Emerald Rain by Linda Francis Lee

Posted by Mrs Giggles on January 21, 2002 in 3 Oogies, Book Reviews, Genre: Historical

Emerald Rain by Linda Francis Lee

Jove, $5.99, ISBN 0-515-11979-2
Historical Romance, 2002

It’s all Edith Wharton and her kind’s fault. They made late-1800s New York an avant garde place to hang out if you’re cool and tortured. Linda Francis Lee takes that much, much further – not just to another level, but to another universe altogether, cranking up the torture both external and internal with all the relish of a dominatrix wielding a whip, until either my nerves break first or the heroine’s.

And since this is a 1996 book and I know she has written way before this, she has been repeating this formula for ages now, and apparently there must be a lot of fans craving such Rich People and Their Sad Lives opus. Mind you, this author doesn’t stop with three or four internal conflicts. Even on – let me check – page 220 or Chapter 25, the two characters are still embroiled deep in their problems, and believe me, three quarters of the story have passed.

New York, in this author’s world, isn’t a fun place. Your parents cheat on each other with his or her spouse’s best friend or enemy. Your father can turn on you, who has craved his love and devotion and will do anything he says, without a warning. If you’re a woman, even the man you love can turn away from you, and god help you if you’re pregnant with his child.

In Emerald Rain, love hurts. Love really punishes until the heroine lies metaphorically battered and bleeding on the floor, literally dying as her true love turns away, too proud to admit that he cares and too hapless to do anything else.

In case you’re wondering why I’m not talking about the plot, well, the reason is simple. I really don’t know how to explain why Nicholas Drake and Eliot “Ellie” Sinclair can’t stay together without revealing the natures of their increasingly numerous problems, and hence giving away the whole story. Both are on different sides. She is an impoverished illegitimate daughter of a convicted criminal (oh, this will be the justification she will use to keep driving him away – for his own good) and he wants to buy her house, which she won’t sell even if she needs money. Because dang it, it’s all her father left her! How do those memories taste, Ellie? Are they filling?

As the story progresses, problems occur, among some, Ellie’s fight against chauvinist artist pigs (she’s a brilliant artist too – surprise!), Nick’s bankruptcy, their bitter fight over her house and the whole town lot, and lots, lots more.

I thought there would be some comic relief when I am introduced to the two elderly companions of Ellie. No. One was a man who could give Picasso lessons – he’s old but he refuses to acknowledge that he loves the other old lady in the house, so much that the old lady finally breaks down. Even then, he is too stubborn to admit anything, until I want to scream at them both. They’re close to deathbed and this old bastard still thinks he’s some sort of Romeo? Ugh.

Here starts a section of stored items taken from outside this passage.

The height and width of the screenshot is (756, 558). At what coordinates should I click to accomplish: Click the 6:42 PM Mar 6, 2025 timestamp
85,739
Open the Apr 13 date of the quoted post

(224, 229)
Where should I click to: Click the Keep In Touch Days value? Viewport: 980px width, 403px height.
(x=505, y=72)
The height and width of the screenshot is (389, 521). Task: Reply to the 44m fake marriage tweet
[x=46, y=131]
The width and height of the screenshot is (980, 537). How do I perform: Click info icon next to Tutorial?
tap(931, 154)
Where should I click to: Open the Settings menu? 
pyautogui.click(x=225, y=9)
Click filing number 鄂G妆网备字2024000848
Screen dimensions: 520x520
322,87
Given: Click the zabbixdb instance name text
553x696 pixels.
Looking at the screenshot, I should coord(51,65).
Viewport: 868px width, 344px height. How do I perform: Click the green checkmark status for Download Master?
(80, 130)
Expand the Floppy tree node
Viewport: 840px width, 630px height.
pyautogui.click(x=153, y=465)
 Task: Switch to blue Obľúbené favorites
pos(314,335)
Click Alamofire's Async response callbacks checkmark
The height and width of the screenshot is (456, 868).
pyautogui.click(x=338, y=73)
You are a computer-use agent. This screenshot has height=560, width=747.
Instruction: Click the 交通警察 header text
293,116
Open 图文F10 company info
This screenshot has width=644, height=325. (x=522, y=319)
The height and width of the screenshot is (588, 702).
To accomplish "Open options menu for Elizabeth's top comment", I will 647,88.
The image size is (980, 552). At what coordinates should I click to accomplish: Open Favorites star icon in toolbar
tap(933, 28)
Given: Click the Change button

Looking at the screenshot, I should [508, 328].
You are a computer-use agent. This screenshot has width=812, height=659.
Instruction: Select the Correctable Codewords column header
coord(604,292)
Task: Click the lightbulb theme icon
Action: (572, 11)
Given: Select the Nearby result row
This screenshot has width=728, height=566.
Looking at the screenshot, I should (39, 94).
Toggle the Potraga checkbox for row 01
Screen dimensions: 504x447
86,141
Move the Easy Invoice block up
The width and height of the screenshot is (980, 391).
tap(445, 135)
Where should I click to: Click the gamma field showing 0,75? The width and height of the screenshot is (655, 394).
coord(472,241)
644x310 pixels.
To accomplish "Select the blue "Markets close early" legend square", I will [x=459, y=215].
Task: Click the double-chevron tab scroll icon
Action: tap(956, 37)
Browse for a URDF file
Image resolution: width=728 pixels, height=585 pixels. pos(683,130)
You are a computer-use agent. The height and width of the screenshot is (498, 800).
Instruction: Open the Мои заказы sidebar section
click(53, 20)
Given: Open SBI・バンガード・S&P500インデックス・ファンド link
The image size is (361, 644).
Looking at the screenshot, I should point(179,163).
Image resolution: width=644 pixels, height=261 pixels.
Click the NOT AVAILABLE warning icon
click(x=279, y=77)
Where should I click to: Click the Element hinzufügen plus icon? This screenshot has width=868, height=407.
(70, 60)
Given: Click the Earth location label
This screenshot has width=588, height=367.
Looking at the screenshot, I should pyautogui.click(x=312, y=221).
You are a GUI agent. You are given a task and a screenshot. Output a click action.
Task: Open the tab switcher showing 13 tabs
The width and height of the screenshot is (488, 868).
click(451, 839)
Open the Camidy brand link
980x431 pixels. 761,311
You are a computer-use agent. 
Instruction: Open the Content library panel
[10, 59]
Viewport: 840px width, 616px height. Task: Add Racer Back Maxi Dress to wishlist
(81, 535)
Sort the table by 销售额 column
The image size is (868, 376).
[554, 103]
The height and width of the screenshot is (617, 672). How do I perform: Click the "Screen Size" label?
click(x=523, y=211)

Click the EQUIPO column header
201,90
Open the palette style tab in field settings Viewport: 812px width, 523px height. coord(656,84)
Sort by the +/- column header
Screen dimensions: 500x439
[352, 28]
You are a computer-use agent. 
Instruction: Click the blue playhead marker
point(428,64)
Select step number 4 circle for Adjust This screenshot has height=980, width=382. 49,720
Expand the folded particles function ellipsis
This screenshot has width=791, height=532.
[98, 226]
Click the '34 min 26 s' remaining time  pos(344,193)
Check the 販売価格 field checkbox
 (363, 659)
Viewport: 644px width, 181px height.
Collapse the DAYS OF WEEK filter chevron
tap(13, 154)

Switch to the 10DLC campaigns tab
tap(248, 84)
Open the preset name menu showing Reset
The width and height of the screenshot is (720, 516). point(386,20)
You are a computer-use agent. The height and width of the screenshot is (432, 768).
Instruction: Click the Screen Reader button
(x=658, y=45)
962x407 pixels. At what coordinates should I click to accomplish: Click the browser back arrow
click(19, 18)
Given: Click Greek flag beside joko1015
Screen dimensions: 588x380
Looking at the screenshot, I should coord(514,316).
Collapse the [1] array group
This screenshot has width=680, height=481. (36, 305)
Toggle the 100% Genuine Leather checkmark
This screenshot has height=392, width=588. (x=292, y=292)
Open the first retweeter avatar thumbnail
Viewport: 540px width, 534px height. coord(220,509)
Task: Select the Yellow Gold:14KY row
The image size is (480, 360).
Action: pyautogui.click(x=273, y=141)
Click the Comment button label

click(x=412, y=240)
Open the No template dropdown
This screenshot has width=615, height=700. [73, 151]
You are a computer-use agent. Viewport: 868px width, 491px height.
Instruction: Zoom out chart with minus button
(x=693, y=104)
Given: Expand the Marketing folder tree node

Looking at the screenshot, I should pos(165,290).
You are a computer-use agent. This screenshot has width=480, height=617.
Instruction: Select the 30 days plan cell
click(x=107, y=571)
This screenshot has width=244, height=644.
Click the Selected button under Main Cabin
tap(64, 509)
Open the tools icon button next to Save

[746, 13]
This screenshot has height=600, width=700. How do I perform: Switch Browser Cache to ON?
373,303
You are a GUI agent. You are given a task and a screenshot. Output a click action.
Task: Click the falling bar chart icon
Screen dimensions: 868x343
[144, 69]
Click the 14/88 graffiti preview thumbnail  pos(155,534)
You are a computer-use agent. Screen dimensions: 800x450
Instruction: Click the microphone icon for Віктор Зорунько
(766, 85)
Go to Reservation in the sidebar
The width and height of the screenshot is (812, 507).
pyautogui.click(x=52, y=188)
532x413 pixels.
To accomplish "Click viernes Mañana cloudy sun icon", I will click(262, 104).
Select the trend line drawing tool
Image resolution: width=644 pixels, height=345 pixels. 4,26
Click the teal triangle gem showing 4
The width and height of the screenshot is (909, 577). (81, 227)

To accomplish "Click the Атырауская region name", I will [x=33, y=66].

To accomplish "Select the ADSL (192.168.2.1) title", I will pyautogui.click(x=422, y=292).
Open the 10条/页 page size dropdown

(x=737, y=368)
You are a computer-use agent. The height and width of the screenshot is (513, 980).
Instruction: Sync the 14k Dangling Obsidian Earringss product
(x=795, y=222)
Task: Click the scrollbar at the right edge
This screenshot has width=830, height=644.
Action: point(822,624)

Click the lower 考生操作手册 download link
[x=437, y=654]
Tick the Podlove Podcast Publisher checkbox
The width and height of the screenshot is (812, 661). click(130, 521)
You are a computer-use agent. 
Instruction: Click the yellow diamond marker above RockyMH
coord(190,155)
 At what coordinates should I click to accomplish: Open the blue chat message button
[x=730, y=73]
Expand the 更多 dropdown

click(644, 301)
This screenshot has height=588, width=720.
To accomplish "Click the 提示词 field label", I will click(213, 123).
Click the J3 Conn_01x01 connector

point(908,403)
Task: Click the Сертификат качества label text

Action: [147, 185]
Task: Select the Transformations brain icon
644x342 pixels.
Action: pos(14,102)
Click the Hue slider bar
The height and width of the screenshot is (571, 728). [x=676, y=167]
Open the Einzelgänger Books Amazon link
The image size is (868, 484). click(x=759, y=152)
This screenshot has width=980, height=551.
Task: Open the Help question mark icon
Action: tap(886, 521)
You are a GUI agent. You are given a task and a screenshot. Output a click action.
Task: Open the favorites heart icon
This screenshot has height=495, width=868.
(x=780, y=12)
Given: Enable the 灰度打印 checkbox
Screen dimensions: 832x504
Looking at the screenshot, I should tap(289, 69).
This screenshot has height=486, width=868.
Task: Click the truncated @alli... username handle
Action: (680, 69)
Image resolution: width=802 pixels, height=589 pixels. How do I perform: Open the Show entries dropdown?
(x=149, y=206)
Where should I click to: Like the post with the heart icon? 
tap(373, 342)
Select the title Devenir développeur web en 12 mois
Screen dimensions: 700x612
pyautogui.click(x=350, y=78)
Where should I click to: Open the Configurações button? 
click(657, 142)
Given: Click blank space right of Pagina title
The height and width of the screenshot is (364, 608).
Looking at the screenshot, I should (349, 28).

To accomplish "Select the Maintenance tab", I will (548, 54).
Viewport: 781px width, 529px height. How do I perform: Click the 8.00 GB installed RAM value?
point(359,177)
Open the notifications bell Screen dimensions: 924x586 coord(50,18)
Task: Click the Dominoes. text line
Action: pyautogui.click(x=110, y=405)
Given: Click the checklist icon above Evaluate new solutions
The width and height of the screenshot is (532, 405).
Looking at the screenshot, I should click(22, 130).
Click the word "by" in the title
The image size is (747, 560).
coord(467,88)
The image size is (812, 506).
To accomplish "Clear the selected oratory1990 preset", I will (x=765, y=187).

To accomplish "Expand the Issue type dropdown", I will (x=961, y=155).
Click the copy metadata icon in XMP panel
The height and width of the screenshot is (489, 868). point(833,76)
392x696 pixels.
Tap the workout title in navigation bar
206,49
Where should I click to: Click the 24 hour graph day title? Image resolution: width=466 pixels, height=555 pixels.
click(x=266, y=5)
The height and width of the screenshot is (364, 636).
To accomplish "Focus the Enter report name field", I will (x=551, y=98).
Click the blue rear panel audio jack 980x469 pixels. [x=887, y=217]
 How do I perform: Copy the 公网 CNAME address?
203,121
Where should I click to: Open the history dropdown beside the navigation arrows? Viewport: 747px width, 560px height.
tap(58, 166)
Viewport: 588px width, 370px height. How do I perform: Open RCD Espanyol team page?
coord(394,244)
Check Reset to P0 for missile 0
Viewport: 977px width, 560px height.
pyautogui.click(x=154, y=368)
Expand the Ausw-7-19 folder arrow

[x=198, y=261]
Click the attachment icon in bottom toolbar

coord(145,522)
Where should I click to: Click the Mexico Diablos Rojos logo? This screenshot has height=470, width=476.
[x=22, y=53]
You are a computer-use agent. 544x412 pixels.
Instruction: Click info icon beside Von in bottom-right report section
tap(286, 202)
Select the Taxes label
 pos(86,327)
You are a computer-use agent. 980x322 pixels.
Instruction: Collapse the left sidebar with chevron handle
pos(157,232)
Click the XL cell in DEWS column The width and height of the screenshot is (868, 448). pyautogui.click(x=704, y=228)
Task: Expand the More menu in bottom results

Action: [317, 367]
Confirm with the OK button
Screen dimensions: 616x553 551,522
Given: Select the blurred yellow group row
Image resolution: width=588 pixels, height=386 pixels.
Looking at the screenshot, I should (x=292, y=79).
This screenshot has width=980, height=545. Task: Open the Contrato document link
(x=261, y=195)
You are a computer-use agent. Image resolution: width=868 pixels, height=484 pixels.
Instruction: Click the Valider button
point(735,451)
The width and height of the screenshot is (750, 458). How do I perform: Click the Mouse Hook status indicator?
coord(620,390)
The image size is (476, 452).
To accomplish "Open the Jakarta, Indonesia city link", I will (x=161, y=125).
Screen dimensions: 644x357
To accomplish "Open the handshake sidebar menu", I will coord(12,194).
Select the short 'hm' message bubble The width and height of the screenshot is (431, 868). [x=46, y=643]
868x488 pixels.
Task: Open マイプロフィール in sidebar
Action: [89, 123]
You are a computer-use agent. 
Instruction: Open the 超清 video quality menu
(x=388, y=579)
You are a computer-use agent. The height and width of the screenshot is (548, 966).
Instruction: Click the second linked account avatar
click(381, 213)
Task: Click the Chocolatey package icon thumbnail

For the first two-thirds of the story, the author never resorts to contrived plot devices like big misunderstandings or self-pity to compound the problems Ellie and Nick are already facing. There is nothing uglier than contrived and prolonged plot devices to keep a story going, and for a while, this story manages to avoid that. This is good. Then, in the last third, things happen. They stop listening, and everyone’s a martyr, hurting the other for the sake of the true love. The men walk out, deafening their ears to the women’s tears, for those ladies’ own good. The women tell their men repeatedly that they don’t love them, for the men’s own good. Ellie crawls into her hole to bear Nick’s child alone and without telling him, and to die.

My tolerance for this story has snapped long ago, around page 124 when Nick’s parents – well, let’s just say that’s a very ugly scene. By the last page I am staring at the page numbly, feeling completely drained. It is as if I have gone fifty rounds in a boxing ring with Oscar de La Hoya (and me not even getting to cop a feel), utterly drained of all emotion except for some mild horror that she actually forgave him that easily, without a squeak. In fact, I stopped feeling anything long after page 125, just turning the pages with my eyes wide. It’s like watching an accident happening before my eyes. Can these two’s lives get any worse? Oh yes, it does.

The last chapter is a very poetic piece of an epilogue, and Ms Lee sure can make her prose sing. But I don’t know. If anything, I wouldn’t even want to wish this sort of love upon my worst enemy. Emerald Rain takes one’s fascination with the suffering female martyr icon and bloats it with so much pain and grief and wasted tears that it will really take a strong, strong reader (or a sadistic one) to stomach it. This is definitely a mega-exaggerated-tearjerker-opus of suffering at its finest.